### [Task brief]
Search the records for the string "label", then copy each line that has it.

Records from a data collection
※ ※ ※

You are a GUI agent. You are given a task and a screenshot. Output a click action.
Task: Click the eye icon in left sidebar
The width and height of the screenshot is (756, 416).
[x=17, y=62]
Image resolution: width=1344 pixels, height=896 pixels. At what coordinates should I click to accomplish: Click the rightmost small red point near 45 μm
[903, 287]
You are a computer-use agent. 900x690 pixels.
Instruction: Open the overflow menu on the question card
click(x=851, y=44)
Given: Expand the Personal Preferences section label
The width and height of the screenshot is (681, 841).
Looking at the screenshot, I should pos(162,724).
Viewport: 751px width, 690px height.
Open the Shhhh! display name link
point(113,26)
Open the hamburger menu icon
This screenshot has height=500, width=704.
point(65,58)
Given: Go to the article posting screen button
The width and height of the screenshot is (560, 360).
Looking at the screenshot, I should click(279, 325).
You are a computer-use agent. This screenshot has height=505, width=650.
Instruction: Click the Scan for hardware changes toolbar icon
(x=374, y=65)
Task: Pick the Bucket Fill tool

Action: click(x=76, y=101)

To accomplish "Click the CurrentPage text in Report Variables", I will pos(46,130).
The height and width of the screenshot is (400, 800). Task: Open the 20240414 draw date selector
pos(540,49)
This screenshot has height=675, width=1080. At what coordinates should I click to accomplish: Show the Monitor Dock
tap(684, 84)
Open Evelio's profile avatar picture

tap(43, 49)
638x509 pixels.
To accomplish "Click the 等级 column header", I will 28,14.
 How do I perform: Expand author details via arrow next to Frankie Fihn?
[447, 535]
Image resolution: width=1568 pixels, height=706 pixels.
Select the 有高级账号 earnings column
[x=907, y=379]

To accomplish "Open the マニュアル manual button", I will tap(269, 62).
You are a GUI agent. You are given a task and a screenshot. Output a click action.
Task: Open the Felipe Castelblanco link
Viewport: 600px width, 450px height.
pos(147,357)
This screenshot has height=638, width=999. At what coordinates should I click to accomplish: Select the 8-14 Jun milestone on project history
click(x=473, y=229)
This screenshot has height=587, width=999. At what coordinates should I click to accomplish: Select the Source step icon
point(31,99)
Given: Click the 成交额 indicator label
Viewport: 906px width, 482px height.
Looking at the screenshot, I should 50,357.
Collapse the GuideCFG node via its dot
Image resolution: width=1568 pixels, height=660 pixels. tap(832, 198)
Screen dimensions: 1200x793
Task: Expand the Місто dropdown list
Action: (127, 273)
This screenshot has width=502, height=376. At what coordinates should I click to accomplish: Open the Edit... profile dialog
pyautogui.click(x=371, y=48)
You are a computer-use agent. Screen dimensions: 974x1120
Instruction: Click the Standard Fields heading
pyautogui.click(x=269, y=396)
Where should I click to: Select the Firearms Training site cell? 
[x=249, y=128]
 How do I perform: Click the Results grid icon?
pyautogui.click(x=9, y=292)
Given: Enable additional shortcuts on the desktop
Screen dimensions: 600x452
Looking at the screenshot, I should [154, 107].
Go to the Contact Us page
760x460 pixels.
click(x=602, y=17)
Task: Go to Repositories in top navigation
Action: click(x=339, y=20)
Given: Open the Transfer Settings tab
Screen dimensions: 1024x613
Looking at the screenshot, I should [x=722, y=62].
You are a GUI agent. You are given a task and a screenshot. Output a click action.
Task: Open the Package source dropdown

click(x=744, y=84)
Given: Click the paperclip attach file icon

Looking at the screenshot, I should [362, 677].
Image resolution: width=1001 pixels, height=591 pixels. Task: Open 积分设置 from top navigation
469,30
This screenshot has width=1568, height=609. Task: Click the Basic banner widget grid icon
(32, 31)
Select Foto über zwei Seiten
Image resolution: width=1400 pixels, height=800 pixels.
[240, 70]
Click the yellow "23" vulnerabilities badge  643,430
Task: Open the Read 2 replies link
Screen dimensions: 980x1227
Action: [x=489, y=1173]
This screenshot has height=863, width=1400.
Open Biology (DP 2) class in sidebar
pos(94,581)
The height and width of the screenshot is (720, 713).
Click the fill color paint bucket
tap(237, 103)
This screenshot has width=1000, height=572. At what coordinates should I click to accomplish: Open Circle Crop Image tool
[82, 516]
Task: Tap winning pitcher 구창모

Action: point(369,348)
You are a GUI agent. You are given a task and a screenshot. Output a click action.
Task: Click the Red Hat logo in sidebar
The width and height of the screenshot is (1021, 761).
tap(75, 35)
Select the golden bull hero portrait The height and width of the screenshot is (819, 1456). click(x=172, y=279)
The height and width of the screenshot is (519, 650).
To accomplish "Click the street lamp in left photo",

※ ※ ※

### [Expected output]
Given: Expand the Personal Preferences section label
Given: Click the 成交额 indicator label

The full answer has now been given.